But the writer who self-published that book, presumably, didn’t set out to make a fool of themselves. They didn’t intentionally self-publish extra stinky poop. The very fact that they self-published suggests that they thought this book was good, and that they thought the discerning reader would be happy to shell out some of their hard-earned cash in exchange for the experience of reading it. (Let me also just say that this book was priced much higher than 99c.) The writer thought this because the writer didn’t – doesn’t, presumably – know that they can’t write very well, or at all. They don’t know how to write well, and they don’t know that they don’t know how to write well. But then, how can anyone know what they don’t know?

Since I first self-published, I’ve found out plenty that I didn’t know I didn’t know. For instance:

  • Sarah, who edited Mousetrapped and Backpacked, taught me how to use a whole new world of fancy grammar (I’m looking at you, semi-colon) that I was too scared of using before, and also pointed out plenty of American English words (like “someplace”) that I’d thrown, unknowingly, into my British English book
  • Averill, who proofread Results Not Typical, pointed out that when you’re writing a character’s thoughts, it’s EITHER italics or “she thought”, as in it’s either I don’t think so, Emma thought OR I don’t think so. I had always put all thoughts in italics
  • Joel of The Book Designer offered me some very welcome advice about my paperback’s interiors, including that if a page is blank, is should be completely blank, i.e. no page numbers, no running headers, etc. I didn’t know that and I didn’t know that I didn’t know that. But he did, because he’s a professional book designer. 
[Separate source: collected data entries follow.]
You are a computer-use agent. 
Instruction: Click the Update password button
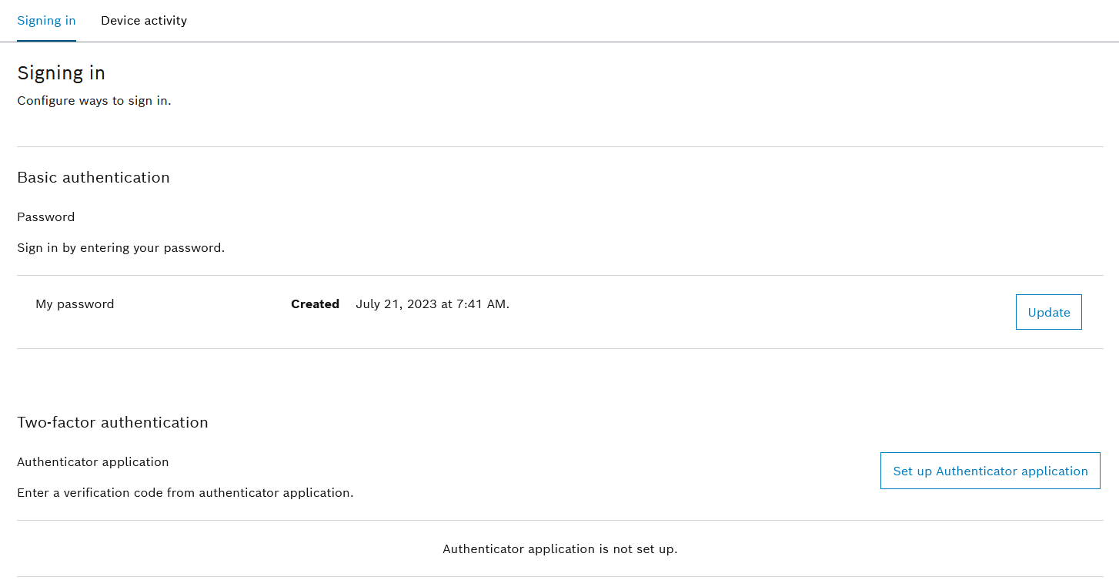tap(1048, 312)
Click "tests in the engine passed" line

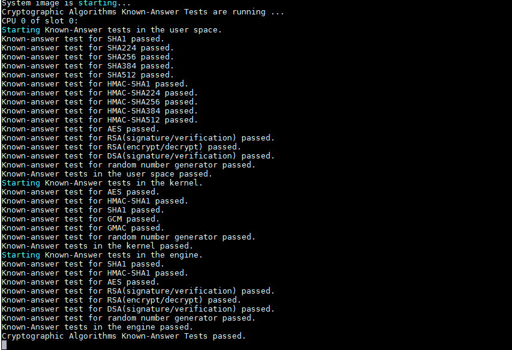(97, 327)
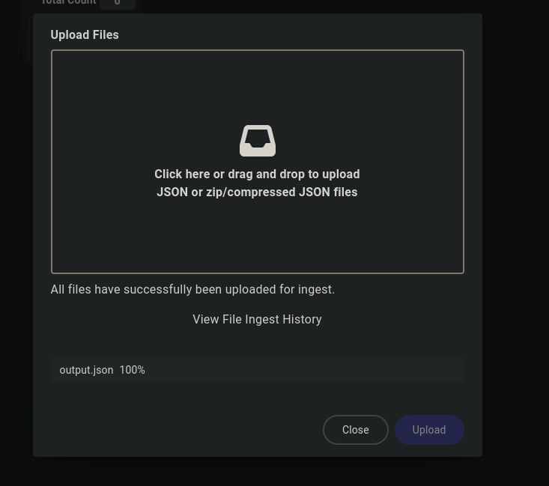
Task: Click the Total Count value box
Action: (x=118, y=4)
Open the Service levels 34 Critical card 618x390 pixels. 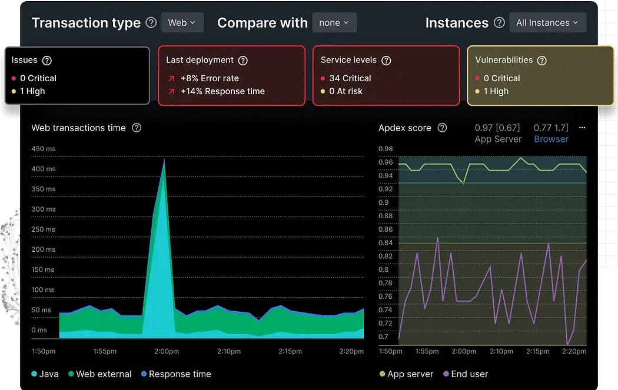[386, 76]
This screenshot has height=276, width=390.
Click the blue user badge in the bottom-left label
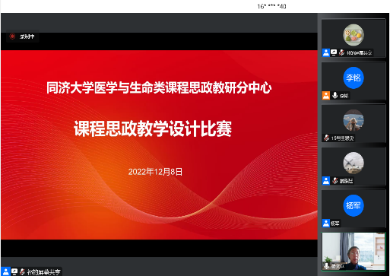click(x=5, y=271)
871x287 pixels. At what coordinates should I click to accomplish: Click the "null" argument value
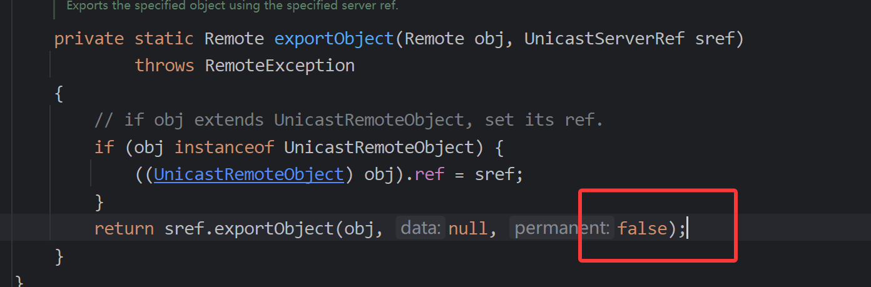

Speaking of The Book Designer, Joel has started an e-book cover design award and even though he’s too nice to say so, some of the covers submitted could be brought up for grievous visual harm. In fairness, what the submissions have shown above all is that a fantastic standard of e-book cover design is emerging from all this self-pubbing, but there were a few in there that would only convince you not to buy the book they were on. But it was a competition, and the submitters knew their covers would be showcased on the site. So they hardly thought their covers were bad. On the contrary, they must have thought they were good. They thought they were so good that they could compete with professional cover designs. Why? Because they know nothing about covers or, perhaps, even books. But they don’t know that they don’t know.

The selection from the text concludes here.